I'm stepping into a role right now, which I announced recently "Career Update: Back to Engineering!". In that role I have a number of key topics and knowledge specific to the role that I need to attain. Most of this is centered around the current state of teams, members of those teams, work in progress, product, and service status. The following are some of the important steps I've taken to reconnoiter the current state of things. These steps I've taken to get up to speed as quickly as possible!

  1. 1:1 Conversations and small selective meetings of at most 4 people. I'm very against superfluous and large meetings, they generally amount to a vast waste of people's time and in turn money. Whenever I step into a role where I need to gain situational awareness I keep meetings short, to the point, with topics and reading material arranged before the meetings. I don't want anybody to be surprised, and I want each of us to be able to dive into meetings prepared to rip through the topic quickly with precision and accuracy. At the end of each meeting, all involved should have new information, updates on various projects and related efforts, and actionable steps on anything that needs to be done next.

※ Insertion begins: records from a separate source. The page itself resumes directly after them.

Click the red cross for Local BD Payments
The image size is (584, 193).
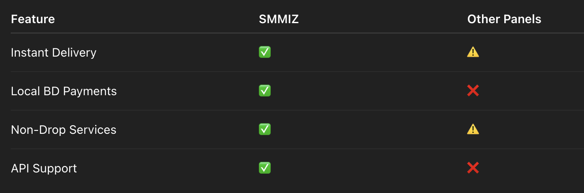click(x=473, y=91)
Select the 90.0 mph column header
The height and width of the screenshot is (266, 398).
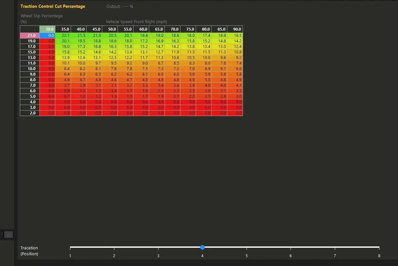click(x=235, y=29)
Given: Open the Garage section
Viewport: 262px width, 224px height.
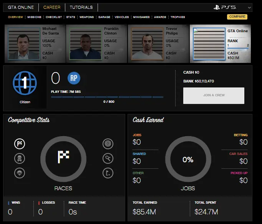Looking at the screenshot, I should point(104,17).
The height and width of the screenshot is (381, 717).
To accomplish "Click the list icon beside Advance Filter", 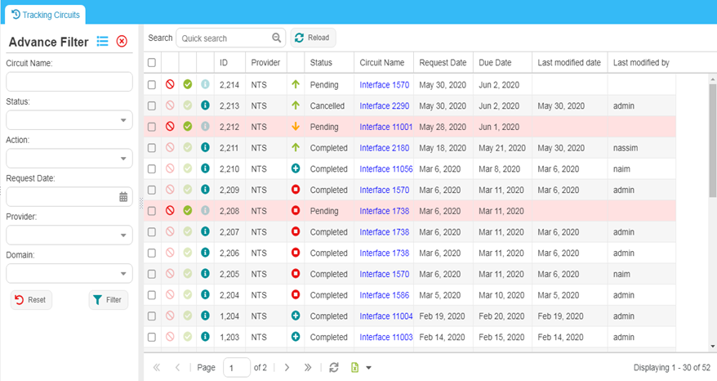I will [x=103, y=42].
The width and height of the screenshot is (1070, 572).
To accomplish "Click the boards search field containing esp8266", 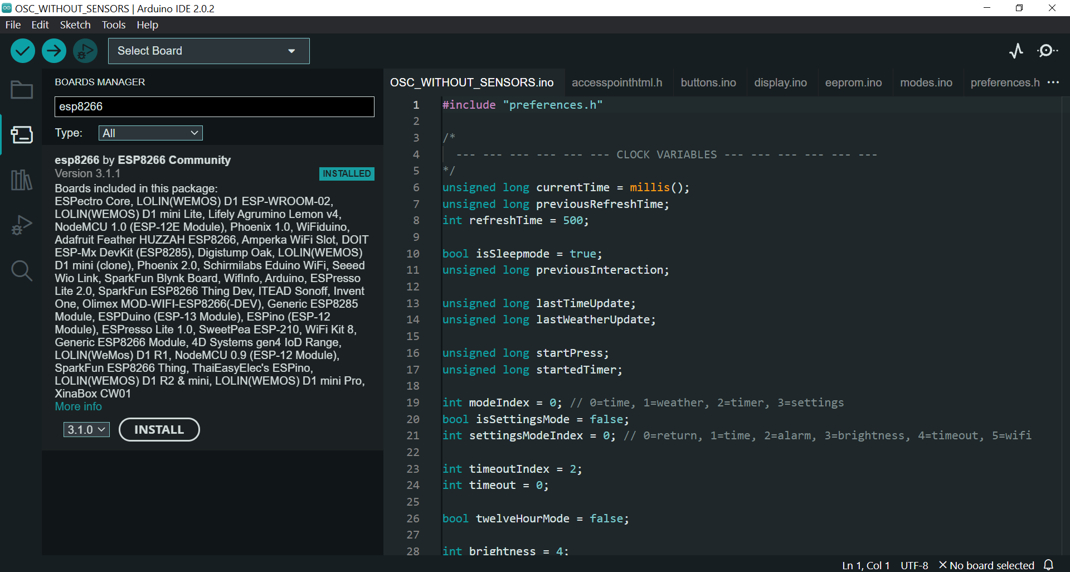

  2. Notes. I take a lot of notes, mostly just small little comments and words. Sometimes I write things down in notebooks I have. The vast majority however all are markdown in a git repository. Sometimes it's just a git repo that just stays on my local machine, but either way it's a repo with notes in markdown that I commit to regularly. These notes I write in a way that it can be mutated into a checklist of action items and quick to do pieces of research. I include links and related material. There is one part of this note taking I do that is somewhat counter-intuitive. Once I write notes I almost never look at them again. One of the reasons I write, either in markdown or by hand, is that it simply sets the key meeting topics, conversations, and research notes to memory. I then take action from my what is rolling around in my mind.

  3. Keep things short, concise, and to the point. Ever work with anybody that has ADHD, Dyslexia, or other related considerations? As someone with these features I've learned a few very important things about meetings, conversations, and planning. Have shorter rather than longer meetings.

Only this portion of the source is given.